The United Nations has issued a scathing indictment of the Afghan Taliban in its newly released Women, Peace and Security report, warning that women and girls around the world are facing the most severe levels of violence, exclusion, and oppression in decades with Afghanistan under Taliban rule standing as the most extreme and alarming example.
According to the 2025 report, more than 676 million women and girls now live within 50 kilometers of active armed conflict the highest number in recorded history. Civilian deaths among women and children have quadrupled in the past two years alone, and incidents of conflict-related sexual violence have surged by 87 percent. These figures represent a dramatic and dangerous regression in global efforts to protect women and ensure their participation in peace and security processes.
Nowhere is this crisis more visible or more brutal than in Afghanistan. Since reclaiming power in 2021, the Taliban have implemented what international experts increasingly describe as a regime of gender apartheid. Women in Afghanistan have been completely removed from public life: they are banned from education, employment, political participation, and even access to basic health services in many regions. Female voices have been erased not only from classrooms and workplaces, but from the national identity itself.
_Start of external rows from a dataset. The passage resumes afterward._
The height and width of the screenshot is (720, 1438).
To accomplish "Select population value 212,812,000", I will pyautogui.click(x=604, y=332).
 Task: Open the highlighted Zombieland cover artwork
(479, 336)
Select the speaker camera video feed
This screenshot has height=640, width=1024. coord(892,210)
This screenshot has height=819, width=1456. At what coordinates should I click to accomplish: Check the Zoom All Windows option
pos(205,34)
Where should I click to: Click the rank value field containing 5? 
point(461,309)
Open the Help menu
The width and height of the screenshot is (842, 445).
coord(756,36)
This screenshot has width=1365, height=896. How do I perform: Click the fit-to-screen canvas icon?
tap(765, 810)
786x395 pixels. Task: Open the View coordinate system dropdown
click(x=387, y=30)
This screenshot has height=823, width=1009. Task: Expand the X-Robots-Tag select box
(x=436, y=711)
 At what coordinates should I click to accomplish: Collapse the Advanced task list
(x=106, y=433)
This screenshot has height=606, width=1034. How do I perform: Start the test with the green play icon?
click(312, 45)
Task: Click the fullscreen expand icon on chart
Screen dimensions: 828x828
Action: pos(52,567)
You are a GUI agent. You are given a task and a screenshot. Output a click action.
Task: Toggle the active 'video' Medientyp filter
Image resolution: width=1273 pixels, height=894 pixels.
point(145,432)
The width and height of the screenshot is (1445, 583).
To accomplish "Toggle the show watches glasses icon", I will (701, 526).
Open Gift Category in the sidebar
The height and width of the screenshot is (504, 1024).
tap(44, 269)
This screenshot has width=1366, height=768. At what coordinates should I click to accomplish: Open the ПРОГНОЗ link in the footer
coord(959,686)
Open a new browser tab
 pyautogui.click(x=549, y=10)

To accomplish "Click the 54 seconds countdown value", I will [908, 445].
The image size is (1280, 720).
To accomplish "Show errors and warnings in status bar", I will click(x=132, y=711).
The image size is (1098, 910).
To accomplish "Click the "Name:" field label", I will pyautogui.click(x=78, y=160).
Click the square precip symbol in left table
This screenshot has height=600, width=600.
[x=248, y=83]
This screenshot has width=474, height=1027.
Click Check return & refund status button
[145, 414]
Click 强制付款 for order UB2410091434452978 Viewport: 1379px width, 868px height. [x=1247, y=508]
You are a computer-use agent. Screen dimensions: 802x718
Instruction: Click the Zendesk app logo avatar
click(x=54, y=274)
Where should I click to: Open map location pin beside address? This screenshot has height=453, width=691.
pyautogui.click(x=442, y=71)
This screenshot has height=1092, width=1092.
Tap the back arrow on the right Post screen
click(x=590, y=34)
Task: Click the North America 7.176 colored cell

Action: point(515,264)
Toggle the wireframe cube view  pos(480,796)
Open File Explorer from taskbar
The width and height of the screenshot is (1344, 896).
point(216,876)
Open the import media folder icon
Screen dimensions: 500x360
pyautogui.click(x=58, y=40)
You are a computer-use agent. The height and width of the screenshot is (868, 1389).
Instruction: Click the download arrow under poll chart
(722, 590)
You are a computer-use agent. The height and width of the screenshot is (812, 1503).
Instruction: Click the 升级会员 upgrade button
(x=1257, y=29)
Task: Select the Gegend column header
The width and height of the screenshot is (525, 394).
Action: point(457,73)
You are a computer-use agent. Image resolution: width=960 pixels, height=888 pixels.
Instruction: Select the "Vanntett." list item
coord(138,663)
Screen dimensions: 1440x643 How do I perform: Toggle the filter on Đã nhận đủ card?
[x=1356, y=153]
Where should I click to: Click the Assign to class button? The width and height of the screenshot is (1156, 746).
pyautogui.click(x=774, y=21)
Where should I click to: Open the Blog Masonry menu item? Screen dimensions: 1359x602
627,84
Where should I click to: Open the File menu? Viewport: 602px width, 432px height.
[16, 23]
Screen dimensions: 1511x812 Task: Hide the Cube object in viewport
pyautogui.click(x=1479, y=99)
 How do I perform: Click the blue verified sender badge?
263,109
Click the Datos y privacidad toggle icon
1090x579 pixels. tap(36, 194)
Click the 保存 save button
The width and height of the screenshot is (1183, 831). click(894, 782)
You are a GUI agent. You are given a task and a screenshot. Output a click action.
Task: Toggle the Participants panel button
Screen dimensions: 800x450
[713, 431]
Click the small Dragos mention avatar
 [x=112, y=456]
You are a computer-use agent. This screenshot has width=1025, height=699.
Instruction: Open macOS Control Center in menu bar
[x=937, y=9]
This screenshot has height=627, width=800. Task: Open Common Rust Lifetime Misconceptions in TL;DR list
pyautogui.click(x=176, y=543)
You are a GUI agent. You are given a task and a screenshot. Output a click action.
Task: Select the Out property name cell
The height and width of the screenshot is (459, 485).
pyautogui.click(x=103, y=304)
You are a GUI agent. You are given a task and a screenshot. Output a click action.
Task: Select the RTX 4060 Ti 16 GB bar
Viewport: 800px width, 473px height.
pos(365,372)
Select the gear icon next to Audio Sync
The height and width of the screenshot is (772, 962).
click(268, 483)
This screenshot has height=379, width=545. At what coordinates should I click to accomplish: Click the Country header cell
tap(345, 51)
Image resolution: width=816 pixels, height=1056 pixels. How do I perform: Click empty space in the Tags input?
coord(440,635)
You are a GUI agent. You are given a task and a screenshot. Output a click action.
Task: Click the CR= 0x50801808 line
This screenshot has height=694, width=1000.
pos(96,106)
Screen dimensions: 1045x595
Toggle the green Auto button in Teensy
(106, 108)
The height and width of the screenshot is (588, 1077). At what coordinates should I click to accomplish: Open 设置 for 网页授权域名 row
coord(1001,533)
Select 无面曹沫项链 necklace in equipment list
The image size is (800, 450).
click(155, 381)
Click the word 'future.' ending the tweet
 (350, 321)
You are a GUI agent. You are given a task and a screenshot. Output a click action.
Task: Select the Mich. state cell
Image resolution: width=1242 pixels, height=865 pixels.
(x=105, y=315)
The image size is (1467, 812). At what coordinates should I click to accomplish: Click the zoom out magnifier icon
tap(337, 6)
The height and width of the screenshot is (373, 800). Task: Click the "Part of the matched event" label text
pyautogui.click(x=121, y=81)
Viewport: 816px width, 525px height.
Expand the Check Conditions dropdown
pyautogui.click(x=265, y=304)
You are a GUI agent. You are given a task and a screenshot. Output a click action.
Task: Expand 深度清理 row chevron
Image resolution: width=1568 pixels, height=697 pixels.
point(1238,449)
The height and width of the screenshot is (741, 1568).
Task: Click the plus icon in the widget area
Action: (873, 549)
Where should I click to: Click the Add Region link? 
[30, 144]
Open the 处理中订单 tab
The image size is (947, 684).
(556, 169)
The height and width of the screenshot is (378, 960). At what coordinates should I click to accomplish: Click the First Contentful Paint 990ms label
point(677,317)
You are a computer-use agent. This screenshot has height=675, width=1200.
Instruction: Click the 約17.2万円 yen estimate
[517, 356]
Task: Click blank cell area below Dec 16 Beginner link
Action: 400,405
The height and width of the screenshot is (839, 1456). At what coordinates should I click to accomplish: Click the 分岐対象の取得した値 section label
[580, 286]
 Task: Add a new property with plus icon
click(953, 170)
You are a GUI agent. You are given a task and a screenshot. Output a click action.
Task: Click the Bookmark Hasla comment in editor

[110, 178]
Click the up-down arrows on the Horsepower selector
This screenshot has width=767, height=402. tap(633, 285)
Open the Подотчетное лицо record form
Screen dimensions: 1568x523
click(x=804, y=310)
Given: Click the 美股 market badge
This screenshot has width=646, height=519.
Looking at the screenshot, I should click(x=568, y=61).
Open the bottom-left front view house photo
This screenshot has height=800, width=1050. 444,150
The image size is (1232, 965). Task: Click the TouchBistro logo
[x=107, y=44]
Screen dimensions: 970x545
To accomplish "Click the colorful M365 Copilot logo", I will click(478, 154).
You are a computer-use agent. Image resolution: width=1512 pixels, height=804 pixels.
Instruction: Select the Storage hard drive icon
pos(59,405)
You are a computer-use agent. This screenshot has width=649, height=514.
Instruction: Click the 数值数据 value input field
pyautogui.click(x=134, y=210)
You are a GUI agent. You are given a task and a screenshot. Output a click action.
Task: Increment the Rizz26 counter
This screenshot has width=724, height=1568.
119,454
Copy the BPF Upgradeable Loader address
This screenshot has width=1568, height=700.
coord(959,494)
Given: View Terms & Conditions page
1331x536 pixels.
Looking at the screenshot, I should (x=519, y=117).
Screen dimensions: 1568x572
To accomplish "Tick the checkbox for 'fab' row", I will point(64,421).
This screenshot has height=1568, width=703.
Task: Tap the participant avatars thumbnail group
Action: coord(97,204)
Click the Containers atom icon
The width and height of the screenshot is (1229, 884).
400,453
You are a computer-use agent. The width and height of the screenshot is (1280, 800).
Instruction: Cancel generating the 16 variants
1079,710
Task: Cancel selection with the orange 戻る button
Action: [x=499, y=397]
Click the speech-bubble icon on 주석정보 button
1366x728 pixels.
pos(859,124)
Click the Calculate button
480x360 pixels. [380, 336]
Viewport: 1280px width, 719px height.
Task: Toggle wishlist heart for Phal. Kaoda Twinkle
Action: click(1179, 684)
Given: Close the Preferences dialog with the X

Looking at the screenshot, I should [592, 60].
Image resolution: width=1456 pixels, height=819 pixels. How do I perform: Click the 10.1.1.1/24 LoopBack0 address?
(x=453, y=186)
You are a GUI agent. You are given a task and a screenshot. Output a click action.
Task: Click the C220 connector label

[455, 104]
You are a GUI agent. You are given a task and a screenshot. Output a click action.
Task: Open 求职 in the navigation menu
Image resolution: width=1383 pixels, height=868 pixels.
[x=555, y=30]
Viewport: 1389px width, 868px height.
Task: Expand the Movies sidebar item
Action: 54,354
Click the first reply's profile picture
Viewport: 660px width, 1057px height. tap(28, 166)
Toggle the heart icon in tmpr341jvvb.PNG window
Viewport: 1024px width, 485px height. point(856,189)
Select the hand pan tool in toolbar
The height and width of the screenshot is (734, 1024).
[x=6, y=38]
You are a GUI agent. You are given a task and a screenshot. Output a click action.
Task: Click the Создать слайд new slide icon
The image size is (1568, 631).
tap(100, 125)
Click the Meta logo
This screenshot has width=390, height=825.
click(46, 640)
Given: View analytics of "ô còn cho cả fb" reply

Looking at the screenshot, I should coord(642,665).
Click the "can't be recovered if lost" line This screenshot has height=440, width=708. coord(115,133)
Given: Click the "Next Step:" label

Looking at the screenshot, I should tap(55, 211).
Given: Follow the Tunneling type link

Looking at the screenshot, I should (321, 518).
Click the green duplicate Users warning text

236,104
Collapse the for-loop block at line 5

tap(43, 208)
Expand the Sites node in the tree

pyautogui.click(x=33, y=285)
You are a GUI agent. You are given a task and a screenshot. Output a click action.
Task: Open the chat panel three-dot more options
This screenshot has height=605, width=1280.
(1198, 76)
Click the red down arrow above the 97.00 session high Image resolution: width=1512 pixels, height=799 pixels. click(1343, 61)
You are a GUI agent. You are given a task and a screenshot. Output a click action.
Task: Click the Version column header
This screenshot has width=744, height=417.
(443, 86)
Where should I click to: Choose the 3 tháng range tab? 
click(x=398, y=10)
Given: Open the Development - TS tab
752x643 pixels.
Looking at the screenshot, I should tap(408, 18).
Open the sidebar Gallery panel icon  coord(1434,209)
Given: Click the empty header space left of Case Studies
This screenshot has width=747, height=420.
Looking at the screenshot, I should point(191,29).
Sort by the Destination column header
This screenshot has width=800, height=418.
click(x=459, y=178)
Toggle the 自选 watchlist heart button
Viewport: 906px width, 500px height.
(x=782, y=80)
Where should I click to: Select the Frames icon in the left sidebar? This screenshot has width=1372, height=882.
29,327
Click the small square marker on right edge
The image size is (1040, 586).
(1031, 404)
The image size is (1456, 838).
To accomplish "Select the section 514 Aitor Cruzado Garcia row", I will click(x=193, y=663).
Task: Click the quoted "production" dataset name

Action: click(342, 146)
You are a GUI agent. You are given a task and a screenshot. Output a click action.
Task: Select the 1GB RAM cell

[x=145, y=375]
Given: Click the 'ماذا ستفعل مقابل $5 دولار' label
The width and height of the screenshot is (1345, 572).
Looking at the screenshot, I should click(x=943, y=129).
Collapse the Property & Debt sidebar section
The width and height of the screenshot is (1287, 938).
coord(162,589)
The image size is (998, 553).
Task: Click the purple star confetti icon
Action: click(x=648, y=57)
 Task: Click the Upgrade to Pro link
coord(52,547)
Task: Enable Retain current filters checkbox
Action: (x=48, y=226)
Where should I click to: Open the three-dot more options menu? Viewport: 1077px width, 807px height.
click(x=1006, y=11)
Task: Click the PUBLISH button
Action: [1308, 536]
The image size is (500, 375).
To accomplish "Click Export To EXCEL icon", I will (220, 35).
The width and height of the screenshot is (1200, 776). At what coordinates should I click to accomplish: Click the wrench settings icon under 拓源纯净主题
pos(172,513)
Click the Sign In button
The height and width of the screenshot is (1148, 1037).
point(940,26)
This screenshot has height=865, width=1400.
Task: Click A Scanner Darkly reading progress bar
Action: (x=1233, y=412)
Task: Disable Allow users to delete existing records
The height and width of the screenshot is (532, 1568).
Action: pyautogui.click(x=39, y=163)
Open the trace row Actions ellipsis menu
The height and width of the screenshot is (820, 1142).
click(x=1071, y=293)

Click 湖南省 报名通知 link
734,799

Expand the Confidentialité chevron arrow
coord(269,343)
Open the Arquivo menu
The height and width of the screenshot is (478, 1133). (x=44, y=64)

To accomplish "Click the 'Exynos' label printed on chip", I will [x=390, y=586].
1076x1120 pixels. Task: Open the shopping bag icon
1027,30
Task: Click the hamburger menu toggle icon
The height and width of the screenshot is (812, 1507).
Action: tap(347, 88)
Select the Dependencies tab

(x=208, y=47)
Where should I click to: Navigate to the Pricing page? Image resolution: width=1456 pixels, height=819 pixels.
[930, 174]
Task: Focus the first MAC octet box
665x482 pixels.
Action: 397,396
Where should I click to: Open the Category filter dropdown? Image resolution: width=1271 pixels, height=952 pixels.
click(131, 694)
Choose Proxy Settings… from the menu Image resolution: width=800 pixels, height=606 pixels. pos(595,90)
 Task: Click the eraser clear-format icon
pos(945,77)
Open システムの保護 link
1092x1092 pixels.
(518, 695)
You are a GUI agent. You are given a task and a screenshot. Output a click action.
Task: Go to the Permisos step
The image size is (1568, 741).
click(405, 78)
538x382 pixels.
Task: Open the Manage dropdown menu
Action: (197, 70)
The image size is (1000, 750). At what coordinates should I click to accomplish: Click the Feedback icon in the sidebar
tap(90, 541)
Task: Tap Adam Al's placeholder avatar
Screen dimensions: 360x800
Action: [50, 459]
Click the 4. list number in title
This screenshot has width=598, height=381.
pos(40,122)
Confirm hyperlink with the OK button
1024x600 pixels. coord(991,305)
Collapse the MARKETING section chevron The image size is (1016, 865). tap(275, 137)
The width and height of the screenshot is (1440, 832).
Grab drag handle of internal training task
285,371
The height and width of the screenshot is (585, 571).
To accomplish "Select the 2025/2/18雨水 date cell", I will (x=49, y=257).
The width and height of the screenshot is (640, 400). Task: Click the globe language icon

UN Women Executive Director Sima Bahous did not mince words in her remarks accompanying the report. “Afghanistan under the Taliban is the clearest example of what happens when the world allows gender persecution to go unchecked. Women are being silenced, stripped of rights, and turned invisible not by war alone, but by deliberate policy.”
Despite international condemnation, the Taliban have maintained and even expanded their repressive edicts, while the global community has largely failed to respond with unified pressure or effective accountability measures. The UN report warns that this inaction sends a dangerous message to other authoritarian regimes: that the systematic erasure of women from public life will be tolerated, or at best, met with silence.
The report comes at a time when the UN is marking 25 years since the adoption of Security Council Resolution 1325, which committed member states to ensuring women’s full, equal, and meaningful participation in peacebuilding, and to protecting them from gender-based violence in conflict zones. Yet the latest data reveals that these goals are not only unmet they are being actively reversed.
In 2024, women comprised just seven percent of negotiators and fourteen percent of mediators in formal peace processes worldwide. In nine out of ten peace processes, there were no women negotiators at all. Meanwhile, global military spending reached an all-time high of US$2.7 trillion, while women’s rights organizations working on the front lines of conflict received less than half a percent of humanitarian funding.
“This is not a data problem; it’s a power problem,” Bahous stated. “The reality is, women are being systematically excluded not because of a lack of capacity or evidence, but because the systems deciding peace and war are still dominated by men, and by governments unwilling to share power.”
The case of Afghanistan is central to this crisis. The Taliban’s rule, now more than four years old, has become a warning to the world: when women are erased from society, the fabric of peace, development, and human dignity collapses. The UN report highlights that not a single woman is part of the Taliban’s political structure, no female voices are heard in national decision-making, and Afghan women have been completely excluded from every international negotiation related to their own country’s future.
Yet despite these facts, engagement with the Taliban continues in some international circles often without any preconditions related to women’s rights. Human rights organizations have warned that such diplomacy, while politically convenient, risks legitimizing a regime whose very foundation is built on gender discrimination.
The report calls for urgent corrective measures. It urges all member states to end arms deals and financial support to governments that exclude women from power, to mandate women’s inclusion in all peace talks and recovery efforts, and to pursue legal accountability for gender-based crimes under international law including, potentially, the prosecution of Taliban officials for crimes against humanity related to gender persecution.
As the UN Security Council prepares for its annual open debate on women, peace, and security later this month, the report serves as a grim wake-up call. What was once a hopeful agenda for inclusive peace has now become a global emergency. The Taliban’s Afghanistan stands as its darkest warning.
“Women do not need more promises,” Bahous said. “They need protection, power, and equal participation and they need it now, before the last two decades of progress are lost entirely.”